In the diagnosis of type 2 AIP, GEL is emphasized as a specific finding. In the opinion of this author, this emphasis is misguided. Although the finding of GEL is useful in differentiating type 2 AIP from type 1, the epithelium-centric inflammation observed in type 2 AIP is not specific for this disease and cannot be differentiated from similar or identical lesions detected in Helicobacter pylori gastritis and ulcerative colitis. (In ulcerative colitis, the finding that corresponds to GEL is called “crypt abscess.”) In contrast, the histological picture of type 1 AIP is unique, with similar features found in no other diseases.

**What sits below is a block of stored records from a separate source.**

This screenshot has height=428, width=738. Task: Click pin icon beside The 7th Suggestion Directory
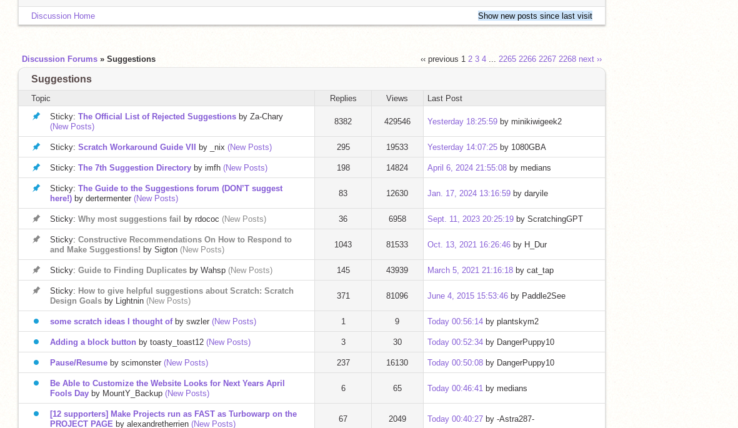(x=36, y=167)
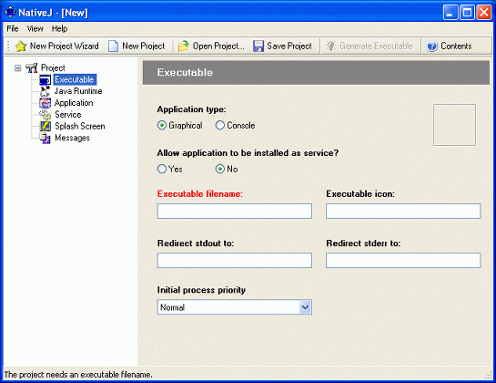The height and width of the screenshot is (383, 496).
Task: Select the Java Runtime tree icon
Action: click(x=45, y=91)
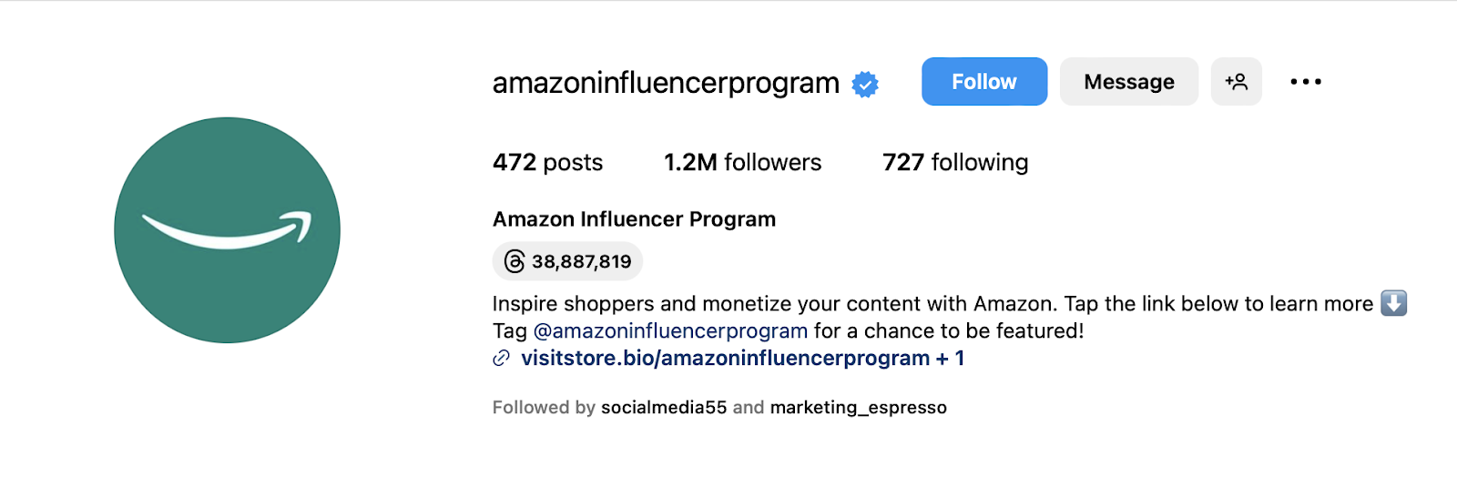Click the chain link icon
Screen dimensions: 1457x477
click(x=501, y=359)
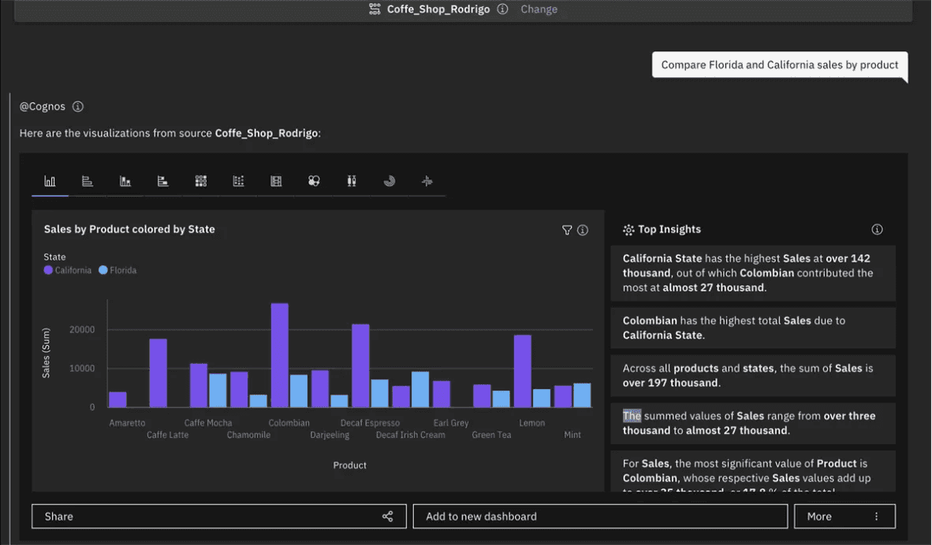
Task: Toggle the Florida legend entry
Action: pyautogui.click(x=117, y=269)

4 Similarity to Other IgG4-Related Lesions

Compared with the pathological features of IgG4-related lesions in other organs, the marked inflammation that occurs in both the exocrine pancreas and the adjacent adipose tissue marks a relatively distinct phenomenon within IgG4-RD. In contrast, for example, salivary gland lesions in IgG4-RD (IgG4-related sialadenitis involving the submandibular glands, parotid glands, or both) show inflammation that primarily affects the lobules, with inflammation of adipose tissue rare. In bile duct lesions, adipose tissue inflammation is mild in the absence of pseudotumor formation. The lesion of the peripancreatic adipose tissue resembles that of retroperitoneal fibrosis, and it is appealing to believe that the marked inflammation of adipose tissue associated with type 1 AIP relates in some fashion to the location of the pancreas in the retroperitoneum.

5 Concluding Remarks

I reviewed type 1 AIP focusing on its pathological characteristics. The histological picture of type 1 AIP is unique, and its histological findings are essential to the pathological diagnosis.